[Stored items]
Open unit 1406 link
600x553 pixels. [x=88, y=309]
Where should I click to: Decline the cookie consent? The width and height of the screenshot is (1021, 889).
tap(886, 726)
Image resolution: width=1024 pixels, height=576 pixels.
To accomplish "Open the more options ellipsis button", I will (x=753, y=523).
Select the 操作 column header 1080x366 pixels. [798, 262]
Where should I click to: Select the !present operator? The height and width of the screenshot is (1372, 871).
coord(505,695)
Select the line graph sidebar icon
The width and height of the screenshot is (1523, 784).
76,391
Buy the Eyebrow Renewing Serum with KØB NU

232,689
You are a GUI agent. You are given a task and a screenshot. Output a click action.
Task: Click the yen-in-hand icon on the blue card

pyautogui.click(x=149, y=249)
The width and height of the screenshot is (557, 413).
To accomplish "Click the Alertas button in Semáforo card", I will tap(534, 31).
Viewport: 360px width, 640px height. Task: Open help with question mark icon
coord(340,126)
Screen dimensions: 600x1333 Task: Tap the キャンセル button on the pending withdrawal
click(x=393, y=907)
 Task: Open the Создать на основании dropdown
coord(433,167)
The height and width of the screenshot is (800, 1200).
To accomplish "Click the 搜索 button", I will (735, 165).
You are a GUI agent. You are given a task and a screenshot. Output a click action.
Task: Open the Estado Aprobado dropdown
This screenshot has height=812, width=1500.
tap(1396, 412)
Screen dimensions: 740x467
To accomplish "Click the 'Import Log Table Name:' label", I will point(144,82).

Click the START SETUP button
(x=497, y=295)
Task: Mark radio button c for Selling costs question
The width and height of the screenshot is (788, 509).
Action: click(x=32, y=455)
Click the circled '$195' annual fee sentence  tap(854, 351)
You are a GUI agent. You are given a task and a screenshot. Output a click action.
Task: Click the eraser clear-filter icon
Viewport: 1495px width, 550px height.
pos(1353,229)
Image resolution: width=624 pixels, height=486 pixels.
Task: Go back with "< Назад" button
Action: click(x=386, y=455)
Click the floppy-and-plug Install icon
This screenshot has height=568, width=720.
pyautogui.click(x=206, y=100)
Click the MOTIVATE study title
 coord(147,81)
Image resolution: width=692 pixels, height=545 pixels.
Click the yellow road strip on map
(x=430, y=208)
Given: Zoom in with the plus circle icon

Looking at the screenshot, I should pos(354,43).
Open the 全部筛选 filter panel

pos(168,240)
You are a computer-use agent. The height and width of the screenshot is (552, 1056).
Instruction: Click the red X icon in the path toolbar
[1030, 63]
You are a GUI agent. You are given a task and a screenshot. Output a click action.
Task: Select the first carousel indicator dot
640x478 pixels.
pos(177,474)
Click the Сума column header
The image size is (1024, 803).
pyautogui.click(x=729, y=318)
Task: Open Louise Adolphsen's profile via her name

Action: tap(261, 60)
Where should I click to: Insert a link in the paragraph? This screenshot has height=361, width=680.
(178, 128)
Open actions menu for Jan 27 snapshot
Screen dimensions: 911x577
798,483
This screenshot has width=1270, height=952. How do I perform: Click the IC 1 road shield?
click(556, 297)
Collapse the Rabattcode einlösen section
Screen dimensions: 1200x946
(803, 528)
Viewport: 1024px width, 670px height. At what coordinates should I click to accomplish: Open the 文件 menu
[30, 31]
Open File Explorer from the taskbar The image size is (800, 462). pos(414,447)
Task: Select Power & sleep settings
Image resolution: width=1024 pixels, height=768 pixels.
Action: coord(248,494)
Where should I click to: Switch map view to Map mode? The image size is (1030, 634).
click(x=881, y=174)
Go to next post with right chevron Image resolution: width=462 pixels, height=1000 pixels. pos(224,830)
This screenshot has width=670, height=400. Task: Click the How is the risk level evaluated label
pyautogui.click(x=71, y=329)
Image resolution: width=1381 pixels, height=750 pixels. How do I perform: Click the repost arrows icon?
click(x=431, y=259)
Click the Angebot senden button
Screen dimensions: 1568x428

_Your task_:
In full and without error, transcribe each of the entries.

_The answer_:
Open unit 1406 link
600x553 pixels. [x=88, y=309]
Where should I click to: Decline the cookie consent? The width and height of the screenshot is (1021, 889).
tap(886, 726)
Image resolution: width=1024 pixels, height=576 pixels.
To accomplish "Open the more options ellipsis button", I will (x=753, y=523).
Select the 操作 column header 1080x366 pixels. [798, 262]
Where should I click to: Select the !present operator? The height and width of the screenshot is (1372, 871).
coord(505,695)
Select the line graph sidebar icon
The width and height of the screenshot is (1523, 784).
76,391
Buy the Eyebrow Renewing Serum with KØB NU

232,689
You are a GUI agent. You are given a task and a screenshot. Output a click action.
Task: Click the yen-in-hand icon on the blue card

pyautogui.click(x=149, y=249)
The width and height of the screenshot is (557, 413).
To accomplish "Click the Alertas button in Semáforo card", I will tap(534, 31).
Viewport: 360px width, 640px height. Task: Open help with question mark icon
coord(340,126)
Screen dimensions: 600x1333 Task: Tap the キャンセル button on the pending withdrawal
click(x=393, y=907)
 Task: Open the Создать на основании dropdown
coord(433,167)
The height and width of the screenshot is (800, 1200).
To accomplish "Click the 搜索 button", I will (735, 165).
You are a GUI agent. You are given a task and a screenshot. Output a click action.
Task: Open the Estado Aprobado dropdown
This screenshot has height=812, width=1500.
tap(1396, 412)
Screen dimensions: 740x467
To accomplish "Click the 'Import Log Table Name:' label", I will point(144,82).

Click the START SETUP button
(x=497, y=295)
Task: Mark radio button c for Selling costs question
The width and height of the screenshot is (788, 509).
Action: click(x=32, y=455)
Click the circled '$195' annual fee sentence  tap(854, 351)
You are a GUI agent. You are given a task and a screenshot. Output a click action.
Task: Click the eraser clear-filter icon
Viewport: 1495px width, 550px height.
pos(1353,229)
Image resolution: width=624 pixels, height=486 pixels.
Task: Go back with "< Назад" button
Action: click(x=386, y=455)
Click the floppy-and-plug Install icon
This screenshot has height=568, width=720.
pyautogui.click(x=206, y=100)
Click the MOTIVATE study title
 coord(147,81)
Image resolution: width=692 pixels, height=545 pixels.
Click the yellow road strip on map
(x=430, y=208)
Given: Zoom in with the plus circle icon

Looking at the screenshot, I should pos(354,43).
Open the 全部筛选 filter panel

pos(168,240)
You are a computer-use agent. The height and width of the screenshot is (552, 1056).
Instruction: Click the red X icon in the path toolbar
[1030, 63]
You are a GUI agent. You are given a task and a screenshot. Output a click action.
Task: Select the first carousel indicator dot
640x478 pixels.
pos(177,474)
Click the Сума column header
The image size is (1024, 803).
pyautogui.click(x=729, y=318)
Task: Open Louise Adolphsen's profile via her name

Action: tap(261, 60)
Where should I click to: Insert a link in the paragraph? This screenshot has height=361, width=680.
(178, 128)
Open actions menu for Jan 27 snapshot
Screen dimensions: 911x577
798,483
This screenshot has width=1270, height=952. How do I perform: Click the IC 1 road shield?
click(556, 297)
Collapse the Rabattcode einlösen section
Screen dimensions: 1200x946
(803, 528)
Viewport: 1024px width, 670px height. At what coordinates should I click to accomplish: Open the 文件 menu
[30, 31]
Open File Explorer from the taskbar The image size is (800, 462). pos(414,447)
Task: Select Power & sleep settings
Image resolution: width=1024 pixels, height=768 pixels.
Action: coord(248,494)
Where should I click to: Switch map view to Map mode? The image size is (1030, 634).
click(x=881, y=174)
Go to next post with right chevron Image resolution: width=462 pixels, height=1000 pixels. pos(224,830)
This screenshot has width=670, height=400. Task: Click the How is the risk level evaluated label
pyautogui.click(x=71, y=329)
Image resolution: width=1381 pixels, height=750 pixels. How do I perform: Click the repost arrows icon?
click(x=431, y=259)
Click the Angebot senden button
Screen dimensions: 1568x428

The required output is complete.